Looking at the material below, work out how many of its lines hold the string "agent". Give that figure alone.

▸ **Input records**
----------

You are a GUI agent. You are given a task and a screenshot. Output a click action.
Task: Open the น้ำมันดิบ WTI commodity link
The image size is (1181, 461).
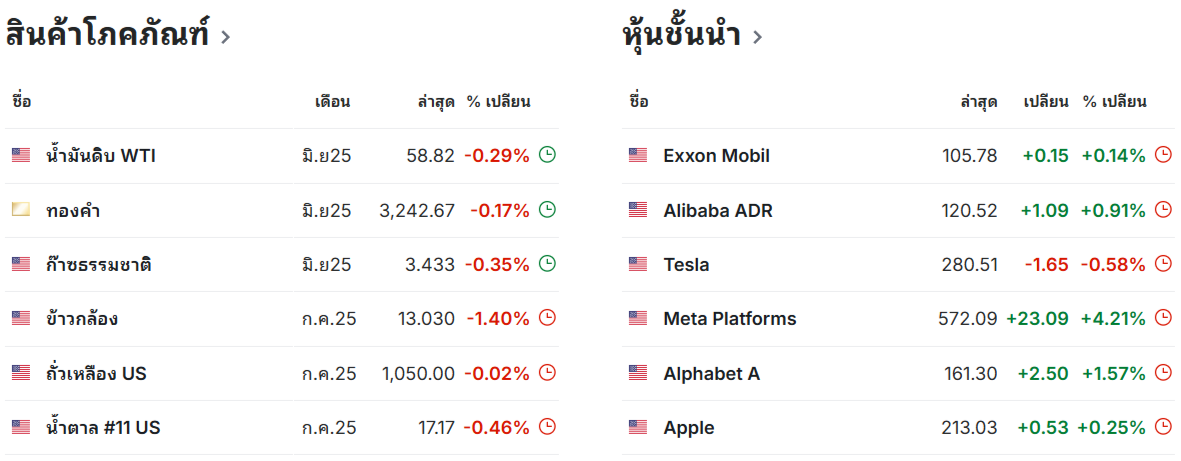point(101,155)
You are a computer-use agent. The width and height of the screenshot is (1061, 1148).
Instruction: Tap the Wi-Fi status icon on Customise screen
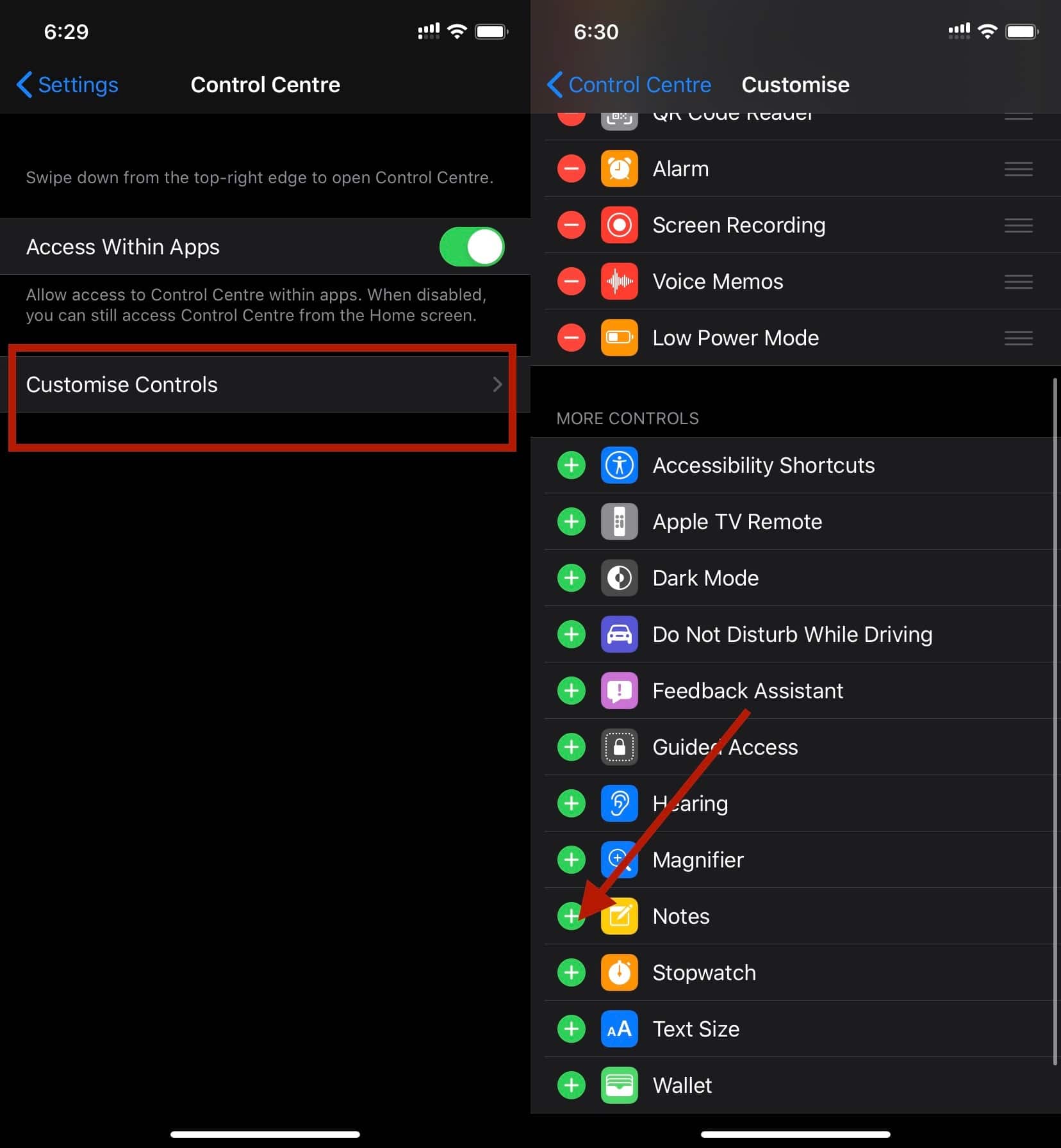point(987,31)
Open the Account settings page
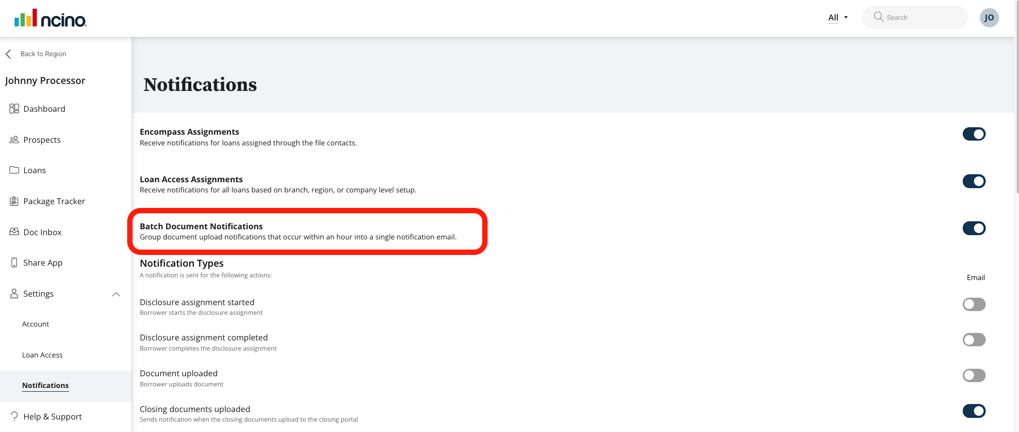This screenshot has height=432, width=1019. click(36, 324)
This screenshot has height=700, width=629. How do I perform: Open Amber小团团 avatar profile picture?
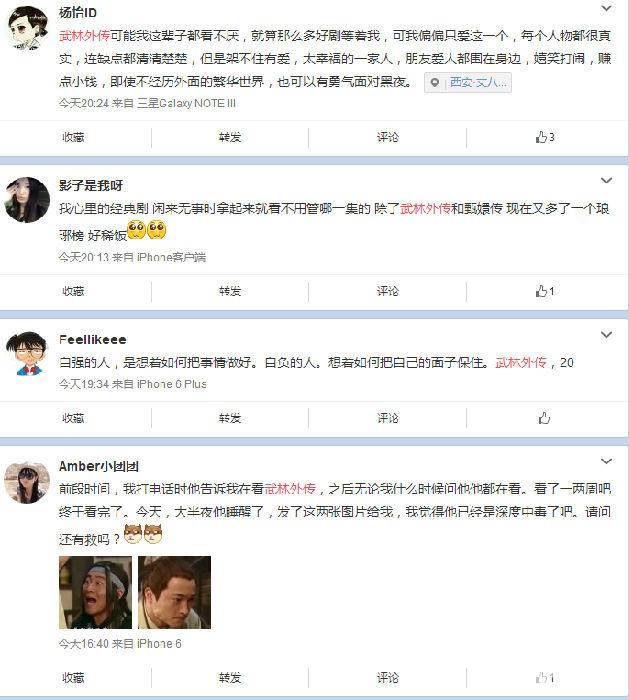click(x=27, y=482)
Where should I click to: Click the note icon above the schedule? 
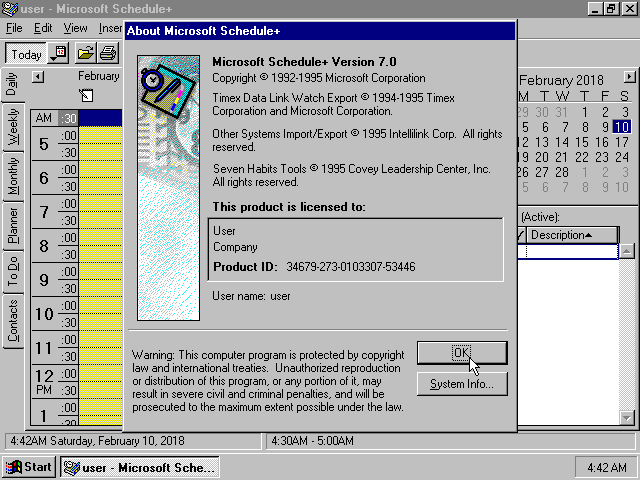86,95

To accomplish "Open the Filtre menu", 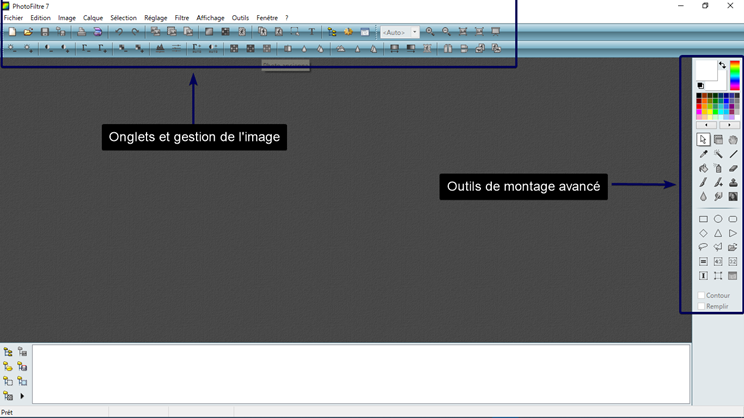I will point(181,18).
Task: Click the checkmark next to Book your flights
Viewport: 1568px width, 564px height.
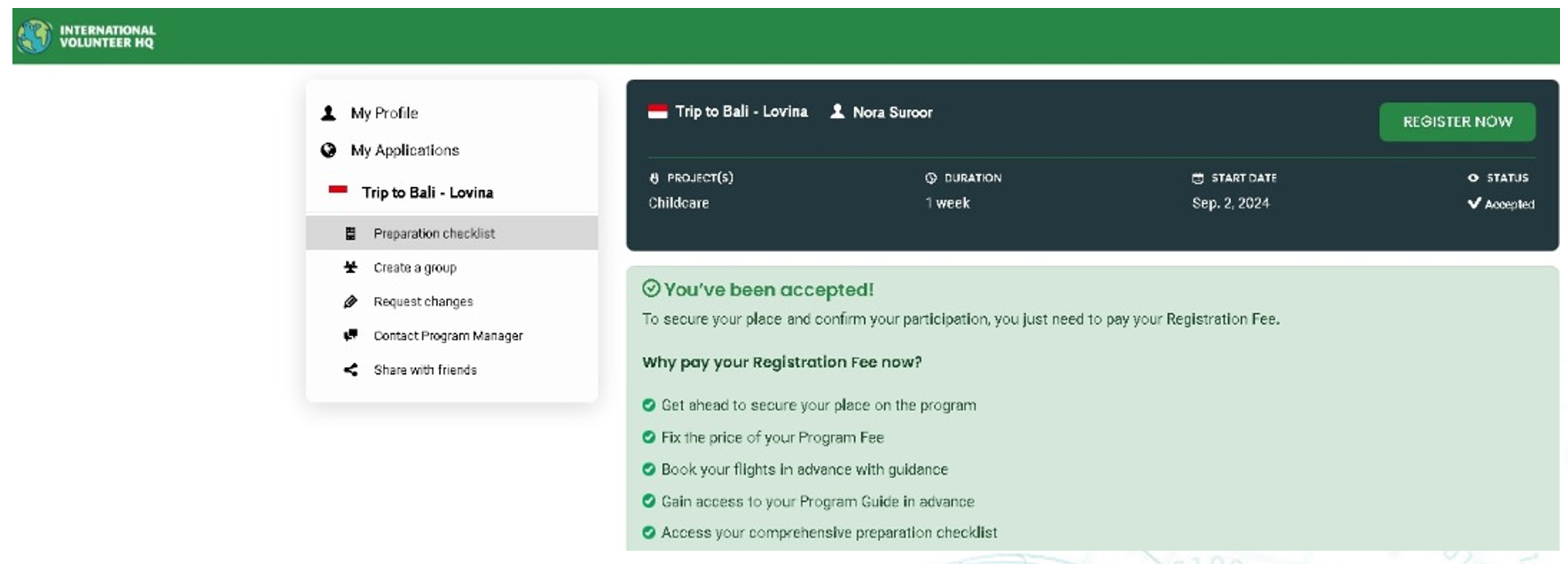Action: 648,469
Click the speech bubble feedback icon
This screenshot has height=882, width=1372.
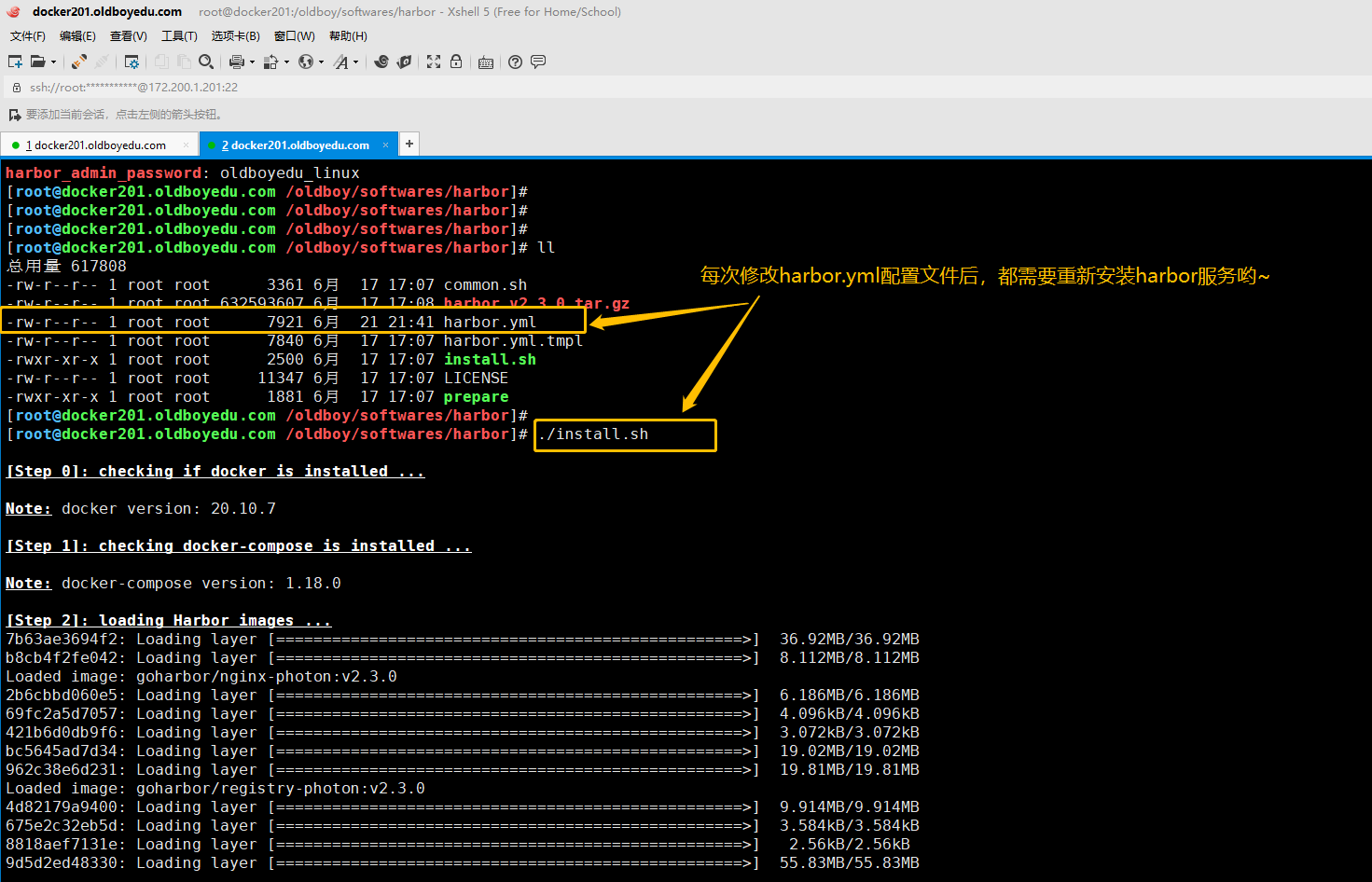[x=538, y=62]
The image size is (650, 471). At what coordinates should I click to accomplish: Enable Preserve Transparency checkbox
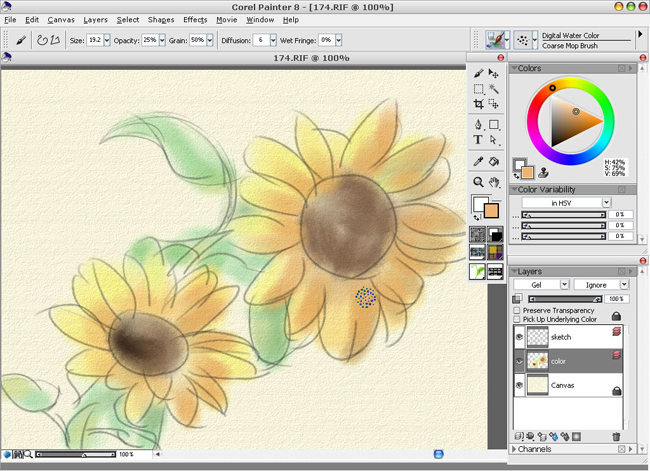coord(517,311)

----------

▸ **Task output**
2